In 2003, he was initially targeted for a redshirt season, but he was called into action in the fourth game of the season on the Hogs’ defensive front. He earned 12 tackles, a forced fumble and a fumble recovery in his eight games, helping Arkansas to a 9–4 record and a 2003 Independence Bowl victory. In 2004, he saw action at defensive tackle in all 11 games during his sophomore season. He made his first career start at defensive tackle in the Hogs’ 49–20 win over Louisiana-Monroe. He tallied 26 tackles, including 4.5 tackles for loss and two sacks. He made at least one stop in 10 of 11 games, but the Razorbacks fell to 5–6 and missed a bowl game. In 2005 Jackson started all 11 games, and posted an All-SEC season as a junior. He was named Second-team All-SEC by The Associated Press after he racked up 74 tackles, including 44 solo stops, including 6.5 TFL and six quarterback hurries. He also netted 2.5 sacks, but Arkansas failed to reach a bowl for the second year in a row, finishing 4–7. Jackson repeated his All-SEC designation in 2006 and started all 14 games at right defensive tackle and totaled career-high 79 tackles and posted two interceptions, including one returned 69 yards for a touchdown. He helped Arkansas finish the season 10–4 and win the 2006 SEC West Division championship, but the team fell to Wisconsin in the 2007 Capital One Bowl on New Year's Day.

==Professional career==

Jackson was selected by the St. Louis Rams in the seventh round of the 2007 NFL draft with the 248th overall pick. July 9, 2007, he signed a three-year contract with the Rams. He was cut on September 7, 2007, and signed to the Rams practice squad. On September 19, 2007, Jackson was released from the Rams practice squad and on November 20, 2007, the San Diego Chargers signed him to their practice squad.
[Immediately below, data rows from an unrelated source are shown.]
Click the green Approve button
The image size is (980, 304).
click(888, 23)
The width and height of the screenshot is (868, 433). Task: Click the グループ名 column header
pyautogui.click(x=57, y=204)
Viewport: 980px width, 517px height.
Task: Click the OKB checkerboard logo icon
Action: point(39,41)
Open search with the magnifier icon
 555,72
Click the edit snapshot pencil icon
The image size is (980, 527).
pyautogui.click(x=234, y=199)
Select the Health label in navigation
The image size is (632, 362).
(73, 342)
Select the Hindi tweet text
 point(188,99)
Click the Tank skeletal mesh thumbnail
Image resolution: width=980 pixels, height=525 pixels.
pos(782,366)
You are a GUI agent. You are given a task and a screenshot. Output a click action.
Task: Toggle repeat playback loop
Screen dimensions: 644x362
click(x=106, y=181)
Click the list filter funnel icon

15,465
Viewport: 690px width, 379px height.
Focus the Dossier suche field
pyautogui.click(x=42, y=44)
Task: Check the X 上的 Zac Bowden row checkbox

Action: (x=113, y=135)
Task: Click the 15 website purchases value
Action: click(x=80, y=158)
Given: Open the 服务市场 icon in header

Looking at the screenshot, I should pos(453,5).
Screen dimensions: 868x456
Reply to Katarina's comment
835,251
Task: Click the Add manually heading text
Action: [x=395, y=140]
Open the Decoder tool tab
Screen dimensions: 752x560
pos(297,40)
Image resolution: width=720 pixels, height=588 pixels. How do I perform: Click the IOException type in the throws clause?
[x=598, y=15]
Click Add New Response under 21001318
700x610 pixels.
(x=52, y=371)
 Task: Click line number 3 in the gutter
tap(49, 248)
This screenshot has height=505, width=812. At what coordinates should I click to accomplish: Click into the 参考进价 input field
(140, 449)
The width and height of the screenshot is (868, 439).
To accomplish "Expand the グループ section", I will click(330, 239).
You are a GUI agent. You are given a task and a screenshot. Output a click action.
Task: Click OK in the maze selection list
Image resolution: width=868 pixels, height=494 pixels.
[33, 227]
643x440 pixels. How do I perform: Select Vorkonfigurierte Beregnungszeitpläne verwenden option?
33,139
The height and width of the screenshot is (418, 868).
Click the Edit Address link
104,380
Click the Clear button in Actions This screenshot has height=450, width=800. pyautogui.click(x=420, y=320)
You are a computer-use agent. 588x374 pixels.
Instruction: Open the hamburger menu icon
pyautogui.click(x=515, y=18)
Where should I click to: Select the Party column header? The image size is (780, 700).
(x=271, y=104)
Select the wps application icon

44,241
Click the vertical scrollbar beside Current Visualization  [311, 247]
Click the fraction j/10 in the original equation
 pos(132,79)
Jackson was re-signed by the Chargers on January 29, 2008. He was cut from the team on August 30, 2008.

Pre-draft measurables
| Height | Weight | Arm length | Hand span | 40-yard dash | 10-yard split | 20-yard split | 20-yard shuttle | Three-cone drill | Vertical jump | Bench press |
| 6 ft 0+1⁄4 in (1.84 m) | 305 lb (138 kg) | 32+1⁄2 in (0.83 m) | 8+7⁄8 in (0.23 m) | 4.85 s | 1.65 s | 2.81 s | 4.56 s | 7.65 s | 30.0 in (0.76 m) | 33 reps |
All values from NFL Combine/Pro Day

==Personal life==
On June 5, 2009, Jackson was arrested in Little Rock on drug charges.